Aim — Return the lines starting at the line that contains "Where should I click to: Click the chat" and ending at the line that contains "click(345, 525)", both included, exactly as they appear and with nothing else.

Records for this task —
-------------------------

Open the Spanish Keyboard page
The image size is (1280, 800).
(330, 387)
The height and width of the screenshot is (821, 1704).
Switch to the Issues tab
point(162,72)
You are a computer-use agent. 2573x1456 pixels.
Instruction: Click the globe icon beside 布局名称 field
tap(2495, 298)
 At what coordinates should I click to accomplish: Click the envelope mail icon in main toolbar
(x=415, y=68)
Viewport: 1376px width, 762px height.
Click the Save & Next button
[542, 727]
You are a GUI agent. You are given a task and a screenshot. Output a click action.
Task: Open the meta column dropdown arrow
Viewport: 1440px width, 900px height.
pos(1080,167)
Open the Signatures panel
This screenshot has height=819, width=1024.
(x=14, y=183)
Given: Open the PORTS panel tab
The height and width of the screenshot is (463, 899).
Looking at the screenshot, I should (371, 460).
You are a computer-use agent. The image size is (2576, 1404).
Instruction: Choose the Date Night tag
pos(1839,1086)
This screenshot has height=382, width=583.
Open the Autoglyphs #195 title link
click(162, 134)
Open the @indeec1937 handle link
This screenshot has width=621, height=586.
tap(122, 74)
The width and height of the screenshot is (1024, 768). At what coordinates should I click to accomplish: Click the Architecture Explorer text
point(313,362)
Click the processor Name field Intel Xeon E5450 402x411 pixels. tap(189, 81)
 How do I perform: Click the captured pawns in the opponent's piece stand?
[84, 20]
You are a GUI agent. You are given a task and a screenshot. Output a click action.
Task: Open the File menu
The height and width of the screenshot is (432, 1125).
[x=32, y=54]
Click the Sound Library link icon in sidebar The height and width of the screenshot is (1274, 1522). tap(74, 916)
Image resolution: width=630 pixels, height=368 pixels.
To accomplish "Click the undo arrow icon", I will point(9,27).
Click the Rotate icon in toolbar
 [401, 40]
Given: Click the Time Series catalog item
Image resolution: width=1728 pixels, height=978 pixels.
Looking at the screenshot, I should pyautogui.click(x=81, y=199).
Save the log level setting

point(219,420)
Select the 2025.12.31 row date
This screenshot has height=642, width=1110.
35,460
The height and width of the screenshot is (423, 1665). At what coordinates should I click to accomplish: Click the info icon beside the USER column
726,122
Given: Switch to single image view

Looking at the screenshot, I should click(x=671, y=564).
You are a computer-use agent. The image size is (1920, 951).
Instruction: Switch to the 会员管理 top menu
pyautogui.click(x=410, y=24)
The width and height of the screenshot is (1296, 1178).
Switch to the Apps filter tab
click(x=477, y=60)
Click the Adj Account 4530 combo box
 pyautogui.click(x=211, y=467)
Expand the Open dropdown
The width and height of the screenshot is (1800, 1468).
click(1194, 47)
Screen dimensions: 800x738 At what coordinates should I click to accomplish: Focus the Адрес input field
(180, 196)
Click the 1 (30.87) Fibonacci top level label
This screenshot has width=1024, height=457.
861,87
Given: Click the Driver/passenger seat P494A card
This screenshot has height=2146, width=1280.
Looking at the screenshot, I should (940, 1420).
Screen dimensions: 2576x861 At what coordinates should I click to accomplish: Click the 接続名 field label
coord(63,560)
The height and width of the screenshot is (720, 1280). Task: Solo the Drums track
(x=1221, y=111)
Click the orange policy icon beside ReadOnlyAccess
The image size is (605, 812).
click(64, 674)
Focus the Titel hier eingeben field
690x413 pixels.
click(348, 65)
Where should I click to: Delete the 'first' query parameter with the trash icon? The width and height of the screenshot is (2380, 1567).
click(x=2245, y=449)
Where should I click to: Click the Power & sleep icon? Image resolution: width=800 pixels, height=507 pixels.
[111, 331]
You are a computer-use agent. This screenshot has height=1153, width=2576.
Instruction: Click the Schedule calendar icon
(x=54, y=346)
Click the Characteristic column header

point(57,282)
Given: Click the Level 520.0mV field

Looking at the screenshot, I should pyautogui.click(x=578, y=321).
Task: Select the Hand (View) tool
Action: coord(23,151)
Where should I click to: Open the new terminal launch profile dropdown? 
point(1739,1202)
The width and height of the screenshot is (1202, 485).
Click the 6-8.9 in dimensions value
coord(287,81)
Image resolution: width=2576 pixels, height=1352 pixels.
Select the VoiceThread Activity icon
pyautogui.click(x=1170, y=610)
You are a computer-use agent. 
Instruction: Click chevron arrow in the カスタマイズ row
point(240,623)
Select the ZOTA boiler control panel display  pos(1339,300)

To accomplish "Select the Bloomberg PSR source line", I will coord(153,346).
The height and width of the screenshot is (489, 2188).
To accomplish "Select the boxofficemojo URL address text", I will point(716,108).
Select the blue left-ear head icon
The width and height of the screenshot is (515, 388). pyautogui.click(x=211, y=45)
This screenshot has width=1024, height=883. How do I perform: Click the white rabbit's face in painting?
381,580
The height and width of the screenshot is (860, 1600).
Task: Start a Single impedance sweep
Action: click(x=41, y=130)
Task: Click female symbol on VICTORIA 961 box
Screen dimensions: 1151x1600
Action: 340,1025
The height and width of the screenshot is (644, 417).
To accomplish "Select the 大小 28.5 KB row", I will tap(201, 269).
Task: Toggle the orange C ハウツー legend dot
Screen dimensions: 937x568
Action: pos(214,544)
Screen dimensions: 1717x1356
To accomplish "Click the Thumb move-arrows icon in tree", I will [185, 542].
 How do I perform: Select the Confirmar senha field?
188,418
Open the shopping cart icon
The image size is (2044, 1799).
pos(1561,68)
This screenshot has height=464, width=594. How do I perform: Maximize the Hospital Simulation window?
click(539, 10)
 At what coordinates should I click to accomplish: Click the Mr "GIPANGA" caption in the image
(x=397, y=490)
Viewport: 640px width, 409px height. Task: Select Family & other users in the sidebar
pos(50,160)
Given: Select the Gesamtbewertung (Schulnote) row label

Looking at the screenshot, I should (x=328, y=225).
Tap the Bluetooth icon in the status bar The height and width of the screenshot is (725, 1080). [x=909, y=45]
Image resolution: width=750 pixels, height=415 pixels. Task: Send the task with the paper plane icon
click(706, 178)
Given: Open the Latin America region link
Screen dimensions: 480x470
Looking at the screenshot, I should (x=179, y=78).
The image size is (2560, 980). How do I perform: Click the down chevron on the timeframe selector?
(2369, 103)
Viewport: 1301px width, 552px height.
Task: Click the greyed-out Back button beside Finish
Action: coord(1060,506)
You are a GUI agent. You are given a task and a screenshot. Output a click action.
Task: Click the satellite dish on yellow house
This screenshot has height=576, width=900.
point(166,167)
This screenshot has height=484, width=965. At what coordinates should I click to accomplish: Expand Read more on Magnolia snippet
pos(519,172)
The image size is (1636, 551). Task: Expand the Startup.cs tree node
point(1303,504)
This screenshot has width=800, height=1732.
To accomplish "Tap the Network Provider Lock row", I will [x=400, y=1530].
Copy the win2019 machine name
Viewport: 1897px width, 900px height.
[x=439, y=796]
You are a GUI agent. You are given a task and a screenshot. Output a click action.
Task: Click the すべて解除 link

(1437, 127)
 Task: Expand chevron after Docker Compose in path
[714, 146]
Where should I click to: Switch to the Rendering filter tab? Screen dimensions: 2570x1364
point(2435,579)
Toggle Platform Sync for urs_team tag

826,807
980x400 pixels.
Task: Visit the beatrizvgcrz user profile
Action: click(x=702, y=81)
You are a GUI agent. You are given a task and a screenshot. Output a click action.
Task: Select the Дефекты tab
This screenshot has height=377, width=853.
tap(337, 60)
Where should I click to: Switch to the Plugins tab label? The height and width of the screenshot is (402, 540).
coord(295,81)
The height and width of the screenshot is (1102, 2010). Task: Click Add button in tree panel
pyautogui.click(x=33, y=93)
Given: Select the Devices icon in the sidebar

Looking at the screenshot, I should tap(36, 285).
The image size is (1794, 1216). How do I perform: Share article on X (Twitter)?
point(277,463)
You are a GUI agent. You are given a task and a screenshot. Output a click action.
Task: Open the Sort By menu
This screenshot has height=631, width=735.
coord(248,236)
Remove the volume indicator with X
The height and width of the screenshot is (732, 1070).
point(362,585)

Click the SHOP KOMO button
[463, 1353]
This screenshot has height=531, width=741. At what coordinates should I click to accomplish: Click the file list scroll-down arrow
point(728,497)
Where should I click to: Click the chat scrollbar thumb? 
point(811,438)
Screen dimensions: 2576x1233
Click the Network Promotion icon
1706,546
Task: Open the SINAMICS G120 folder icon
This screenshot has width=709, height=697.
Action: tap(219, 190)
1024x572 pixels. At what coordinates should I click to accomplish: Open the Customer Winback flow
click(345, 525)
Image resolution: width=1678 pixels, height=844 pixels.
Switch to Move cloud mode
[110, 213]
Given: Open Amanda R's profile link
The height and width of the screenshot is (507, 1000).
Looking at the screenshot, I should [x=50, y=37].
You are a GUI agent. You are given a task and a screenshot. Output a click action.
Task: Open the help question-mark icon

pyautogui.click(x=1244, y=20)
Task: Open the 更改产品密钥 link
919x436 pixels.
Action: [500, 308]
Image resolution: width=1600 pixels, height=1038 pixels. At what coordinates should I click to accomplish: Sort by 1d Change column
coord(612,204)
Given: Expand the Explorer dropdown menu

-------------------------

Expected answer —
Where should I click to: Click the chat scrollbar thumb? 
point(811,438)
Screen dimensions: 2576x1233
Click the Network Promotion icon
1706,546
Task: Open the SINAMICS G120 folder icon
This screenshot has width=709, height=697.
Action: tap(219, 190)
1024x572 pixels. At what coordinates should I click to accomplish: Open the Customer Winback flow
click(345, 525)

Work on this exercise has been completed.